Sam is a Guild master, or he was six years ago As civilisation progressed the need for adventure and quests stopped. Guild mates and friends betrayed him leaving him pennyless and with nothing to do, moving to the city he got a job and an apartment ready to live the rest of his life without adventure bitter and alone. but it never ends like that. Given the goal of £100,000,000 and a time frame of 3 months he needs to make money Fast! How far would you go for your Brother? Would you kill?

Alex_N67 · Fantasy
Not enough ratings
18 Chs

Chapter 9

"Well you did it. To be honest I didn't expect to see you again."

I looked back at Jack, I smiled. I don't know why. I'm happy. Why am I happy? Can I be happy? Am I allowed?

"So kid now you're patched up, why don't I tell you a story."

We had returned to K.I.L and we were sitting in a dark room. I was covered in bandages, a red dot soaking into the white cloth.

"You mean yours?"

"Well a deal's a deal."

"Sure."

"Far in the distance there is a nation. But before it was that it was two empires. It had a war that lasted thousands of years. Each was matched equally in power. The citizens would fight and fight with no other purpose. Then one day a general proposed an idea. The idea to take children and make them weapons, from birth train them in murder and death. To send them onto the battlefield to slaughter. That was the year me and my sister were born. Twins. We were selected for this particular force. Along with a thousand others. We were told how to kill. How to murder. Where to cut. Where to slice. We were shown on each other. We killed mercilessly, told that this was moral. Good. pure. From birth we were drenched in blood and death. I don't remember what it feels like to not hold a knife. That shadow, the grip around my palm. That ghostly touch. I still feel it even with my hands empty. anyway when I was six my sister rebelled. She hated killing and one day she was forced to kill her best friend. We were inseparable at that point. We had to stay together and I tried to look after her. But that one fateful day she denied the general and screamed at him. I still remember the look on his face, the glint in his eye as he pulled out his gun. I remember the echo of the shot as I thrashed and kicked. I was held back by a guard. I screamed and cried. I beat my hands as hard as I could, biting down on the guard's arm until he let me go. When I finally got free I rushed to my sister's side and watched her life drain, her blood pool beneath her. I'll never forget that rage. That anger.

I was deployed two years later. Thrust into the middle of a battlefield. There were ten of us. Nine hundred and ninety children were slaughtered in that camp. My life cost ninety nine others there, including my sister. I remember the hail of bullets and the haze of explorations, the mud, the fire, the spells racing across the sky and whistling into the ground. I was in that hellscape for ten years. I killed three hundred people. The other nine were killed. All that sacrifices, death, destruction placed on my shoulders. I remember every one of their names and I carry them with me. I remember the name of every person I've killed or been responsible for killing. I remember all eight million. I carry them all with me, all in this blade and all in this cloak. In every movement of my body there is the weight of eight million behind it. When the war finally ended it was a joyous occasion, the two warring nations were married with their children. A sweet story right? The military was dissabled and I was cast out, my entire life in service of one country and in the end I was put out on the street with nothing more than a knife and thirteen hundred souls on my shoulder. I decided then that I would kill for a living, and my first official assassination. General Hughes the bastard who killed my sister. I cut him up and stole all his money. Of course I was imprisoned but that princess decided that I was just desperate and turned over my sentence. I killed her too and the prince murdered them both. And again I stole their money hiding it away before being captured. Those three were my only selfish kills. First the man who killed my sister and all my friends. And second the couple who devalued all those deaths and decided that the war was pointless. Those who made my sisters life useless making all my killing and murder amount to nothing. I then left the nation and came here. That's where I met Arachnid and all my other comrades. Where we formed Grim Reaper and I was given the name Jack the ripper."

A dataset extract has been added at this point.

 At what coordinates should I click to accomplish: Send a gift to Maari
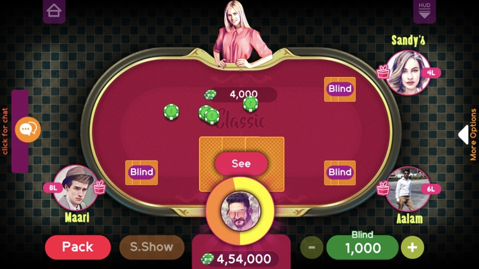pos(99,187)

I couldn't think of any words. I just sat there in stunned silence.

Even if I added in all the monsters I have killed, I don't think it would even scratch eight million.

"It's a sad story I guess. You asked how I can kill so mercilessly. It's because I don't have a soul. I am but an instrument of death. I am merely a weapon. I always have and always will be."

"What's your real name if it's not Jack?"

"I don't know."

"How do you know everyone else's name then?"

"We all gave each other names but I never wanted one. I was fine with my number. 0737"

He lifted up his shirt and turned his back to reveal the numbers cut into the flesh, a pale white line across his flesh.

"Now Sam, if I may ask you a question? Why do you want to save people so much? The average human is happy to kill given a reward."

"It has to do with my brother. He was always so weak when we were growing up. He got bullied a lot for being an orphan so one day me and Kane went to his school. We walked with him every day for a month, we cut class and we got out of chores to walk him to and from school every day. We told everyone that if anyone hurt my brother again they'd deal with us. The feeling of protecting another always resonated with me. It's what made me want to become a guild master. And when I stopped I still vowed if anyone in my old guild or my brother was ever in trouble I'd help them. No matter what they'd done. I figured if I couldn't help the world with my brain I'd help them with my power. I thought I could walk away from that. I guess not. I'm pretty pathetic. Even for the sake of my only brother I still can't be heartless and kill as you do. Even though I've killed two of my family."

We sat in the room in silence. Staring at the floor. Neither knew what to say to the other.

"Oh I almost forgot, Sam I got something for you!"

He ran over to the wall, opening a panel and pulling a hoodie from it. It was black and would've reached down to my shins. It was open at the front. It had a sheath for my knife worked into the side.

I slotted the coat on, fitting the hood over my head and tightening my mask. I stood in the mirror, my bandages covering my chest. The cloak was light and strong.

"Thanks? Why did you get me this? I'm not ungrateful, just a little confused."

"Look at the side, there is a zip. That acts in a similar way to my cloak and it will let you store bodies, up to five to be precise. So if you ever get the desire to be a hero again you won't make Arachnid carry two men. It also means you won't have to lug around the people you kill." I fit my knife into my new coat and walked out being wrapped up by his cloak as I left and suddenly I was outside, on the top of the building. The sun rose in front of me. This was the start of a new me.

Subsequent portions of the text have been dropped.